We looked at her in the following weeks and saw that yes, our fears were founded. Yes, she was turning translucent, her body the opaque pink of juiced peaches, her lips stained like beets, her hair endless ribbons of kale, her eyes like winking little blueberries. She smelled sweet, and slightly tangy. We were concerned, yet gravitated to her as though she could quench our thirst. A woman in trouble is so attractive you know. We sat around her iridescent feet and fed off her, and throve off her energy, and she grew clearer and clearer.  She smiled and shooed us out to so she could sit and sip her cleanse in piece. Sit and sip, sit and sip.

The material reality of her fading out, her growing transparency–we ignored it but we couldn’t deny it. We saw each other through her: no bones, no organs, just our friend Izzy, the human window pane, the human glass of juice, and everything that was there before she walked into the room, still apparent right behind her. It was chilling in a way, how a person who meant so much to all of us could not even block the molecules from making an impression on our eyes.

“Who gave you the cleanse, Izzy?” we asked. “Who can we talk to?” “Please tell us.” She smiled and sealed her lips.

“Stop this, Izzy,” we demanded. “The toxins are gone. We want you back.” She shook her head. Through her hair, the beveled edge of the mirror gleamed.

One day we burst into her kitchen for an intervention. We would seize her stock; we would force food on her. But there, in that stark white kitchen we saw what she’d become. We saw the air move in the shape of Izzy, but barely any Izzy. Just a color, a shimmer, just the movement of her lips, a miniscule disturbance in the air, like a breeze on a still day. The disembodied voice said she was so happy to see us and asked could we go to the sunlight, into the grass. It was time to go out, she said. Our resolution wavered.

We didn’t know how to say no to her. So we trouped outside–four fleshy people and one ghost. We stretched our legs out and felt the grass dig into the fat deposits on our thighs, denting the surface of our skin.
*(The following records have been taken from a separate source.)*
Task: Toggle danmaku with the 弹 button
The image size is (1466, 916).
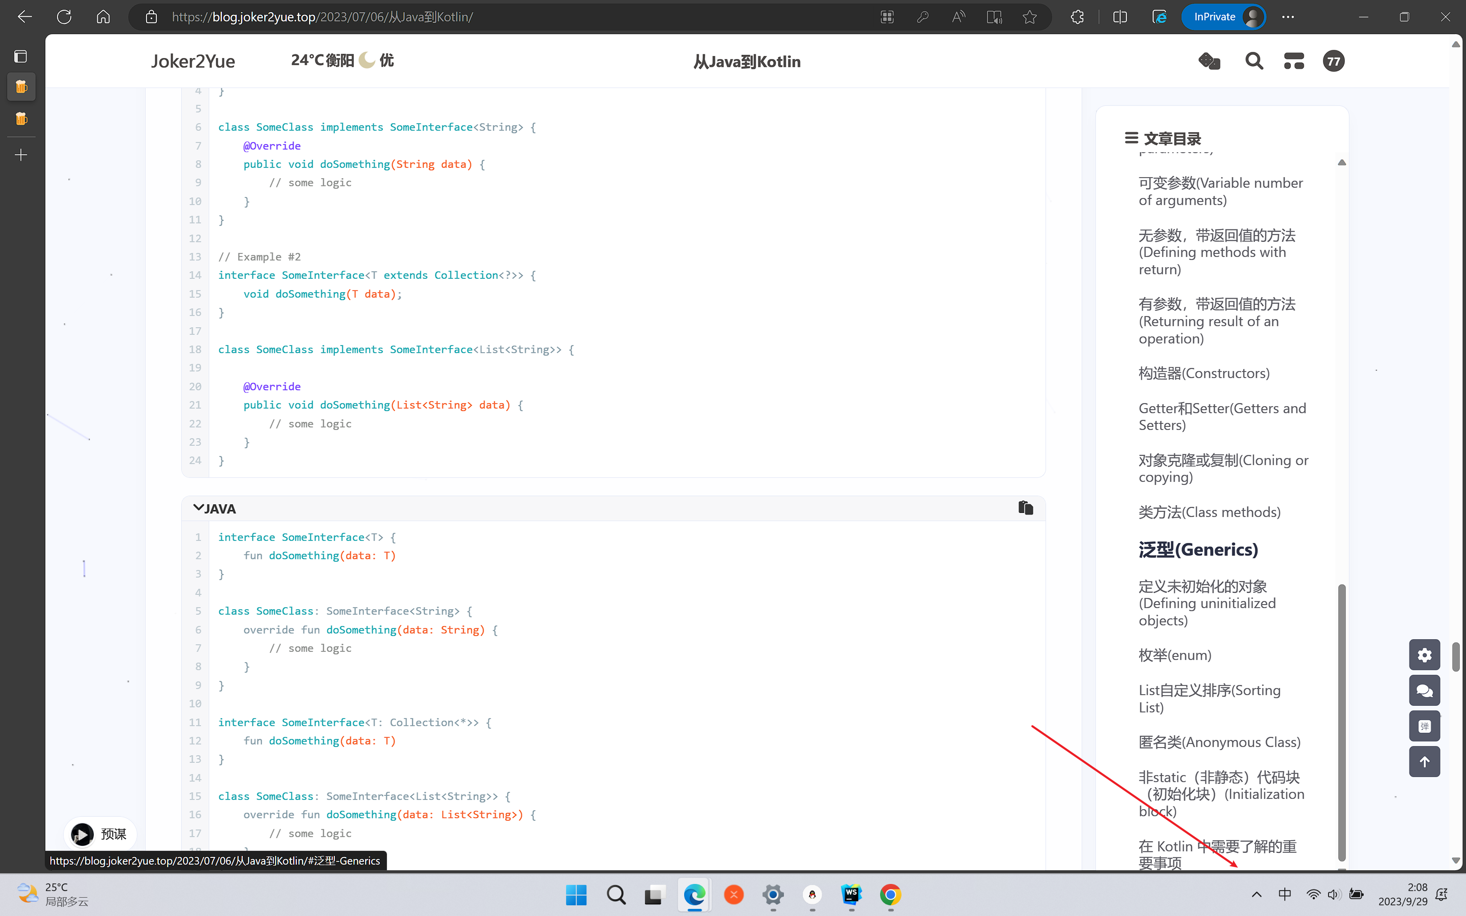Action: [1425, 726]
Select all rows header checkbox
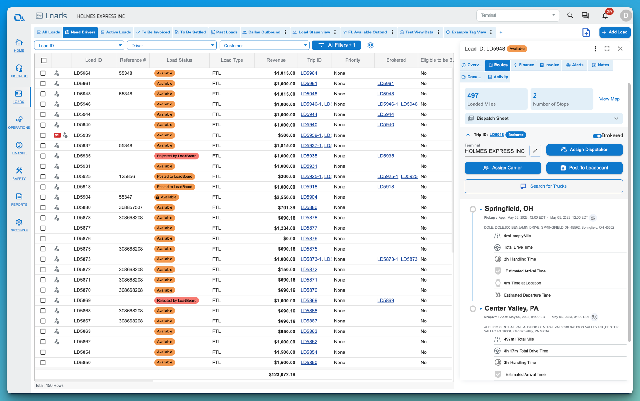The width and height of the screenshot is (640, 401). click(x=44, y=60)
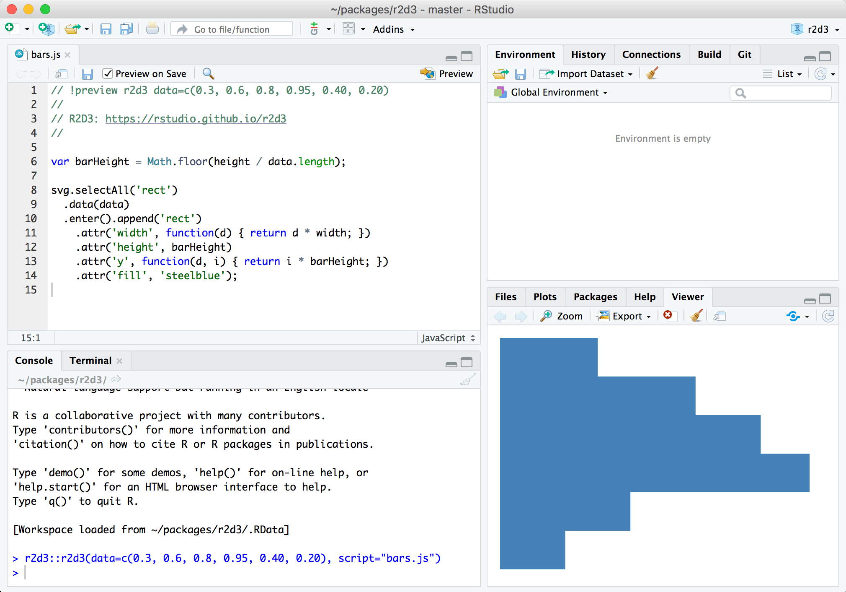
Task: Change the file type from JavaScript
Action: coord(448,338)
We leaned on our arms; the dirt seeped into the cracks that lined the pads on our palms. We groaned with the delight of this mild discomfort and raised our chests, our eyes to the sun in worship.

But poor Izzy, and there’s no other word for what happened, just began to melt. Her eyes joined the sky, her body dissolved into a fountain, then split off a series of small streams.

Our mouths open wide, we watched our friend run like a river, the little that was left of her pouring forth, trickling down the hill and feeding the roots of flowers, leaving us alone, bereft beneath the sun.

Our tears mingled with hers in the soft spring dirt–but even after we purged our sorrow for hours, we didn’t feel cleansed, at all.